Intranet maturity – stuck or evolving?
Host Giacomo Mason opened Intranet Italia Day by exploring the question of intranet maturity – not as a technology issue, but as a question of purpose, structure, and user value, asking “Have intranets plateaued?”
Sébastien Chatel of Arctus had data in response! He shared findings from the excellent Intranet Observatory study, showing that info-comm intranets – focused mainly on top-down communication – still dominate. However, these are also the least satisfying for users. By contrast, intranets with a “digital workplace” scope, supporting day-to-day work, see much higher satisfaction levels.

ClearBox Consulting’s Sam Marshall
Our own Sam Marshall described Four Trends for Intranet and EX Platforms in 2025, drawing from our current buyer’s guide. Far from a plateau, we’re seeing a great deal of innovation from vendors. The four trends are:
- A focus on employee experience – making it easier for employees to navigate self-service.
- Support for frontline workers – respecting that they have unique demands due to work environment, time and shift constraints.
- More features for internal communications – helping communicators to co-ordinate across a community of publishers and a matrix of channels.
- Embedding of AI tools – not just content generation but help with intranet governance too.

DWXS founder, Sharon O’Dea
In a separate session, Sharon O’Dea offered a design perspective, arguing that trustworthy content is still the cornerstone of a good intranet – and still a challenge. She also pithily argued that visual clutter on the homepage is often a symptom of strategic confusion. “A cluttered homepage is a cry for help,” she said – pointing to the need for clearer ownership and editorial discipline.
Adding another angle, Marko Cincar spoke about intranets in SMEs. He argued that their agility gives them an edge, and that larger organisations could learn from the way smaller deployments stay focused and adaptable.
AI in practice – grounded, not grandiose
Artificial intelligence featured in several talks – rather than sweeping predictions, speakers shared pragmatic examples of how AI is being tested, deployed, or deliberately avoided.
Sharon O’Dea described a recent intranet project where her team chose not to use generative AI, despite pressure to produce content quickly. The reason? GenAI tools struggled to reproduce the organisation’s house style, proving more of a burden than a benefit.

Stefano Besana of Deloitte
Stefano Besana of Deloitte presented evidence that while AI can improve perceptions of team performance, it may also limit creativity by narrowing idea diversity. He also highlighted that employees with lower performance levels report the greatest satisfaction from AI use – raising questions about how AI shapes team dynamics.
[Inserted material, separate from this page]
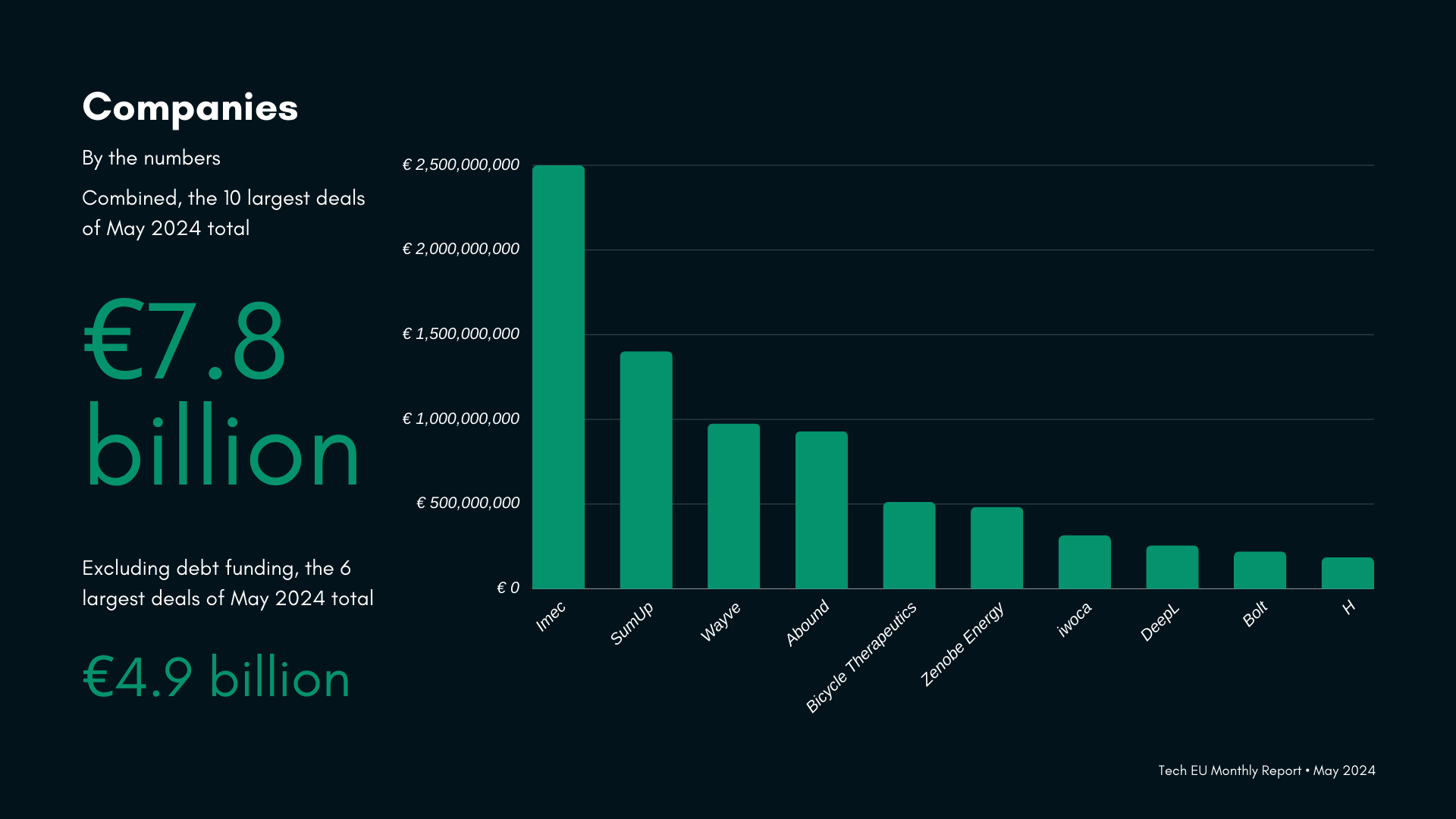1456x819 pixels.
Task: Select the H company bar
Action: coord(1348,573)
From EY, Greg Nemeth introduced a practical example – a tool that allows users to search for individual PowerPoint slides across past presentations – directly within PowerPoint. A focused solution to a common productivity barrier.

FATER’s OperA assistant
Meanwhile, FATER’s Fabio Pistilli and Carmela Scaffidi shared their OperA assistant – an AI tool that helps line operators troubleshoot issues using past documentation. The assistant breaks down large sets of technical data into step-by-step diagnosis. This seemed a particularly powerful and practical application of an AI agent, and one they hope can be replicated across their many other production lines.
Final reflections – a clear-eyed view of progress
Intranet Italia Day didn’t promise radical reinvention – and that’s what made it valuable. The sessions surfaced a clear picture of where intranets and digital workplaces stand in 2025 – moving forward, but with many challenges to address. From the persistence of low-impact content models to thoughtful experiments with AI, the day offered honest insights from people doing the work.
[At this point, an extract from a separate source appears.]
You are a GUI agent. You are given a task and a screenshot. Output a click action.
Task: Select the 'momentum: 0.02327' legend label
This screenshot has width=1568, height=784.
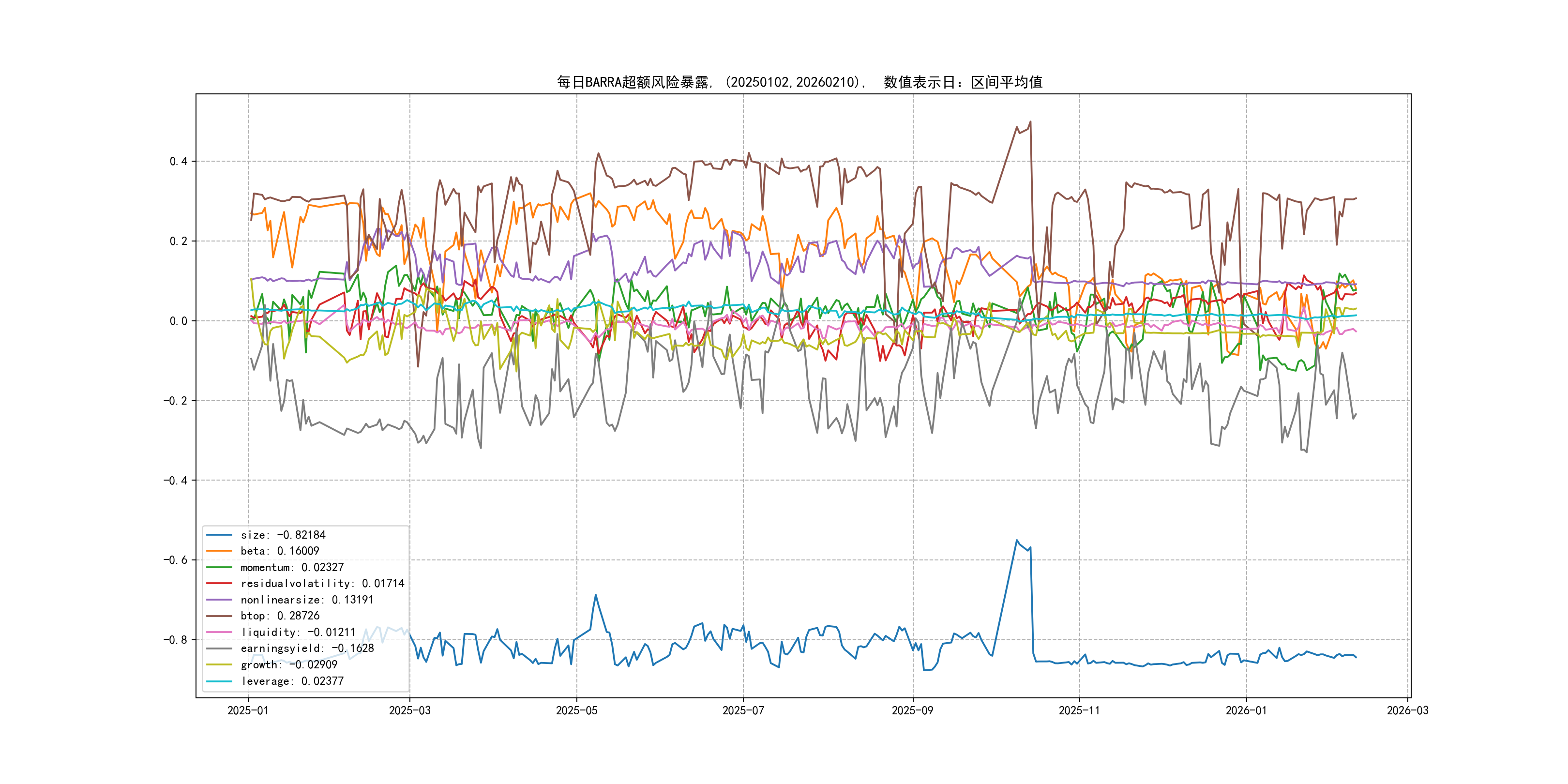pos(292,567)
For internal comms teams, the message is a useful one – real progress is less about chasing trends and more about clarity, context, and care – in content, in design, and in the way we use technology to support people, not distract them.
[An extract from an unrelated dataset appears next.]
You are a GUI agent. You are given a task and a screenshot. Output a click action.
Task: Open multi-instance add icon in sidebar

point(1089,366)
Rather than see intranets as hitting a plateau, we should be reassured that the practice of managing intranets has matured to the point where good practice is widely understood, allowing people to focus on a more wholistic set of organisational needs.
Many thanks to Giacomo Mason and Elisabetta Armentano of intranetmanagement.it for putting together an excellent event and inviting ClearBox to participate.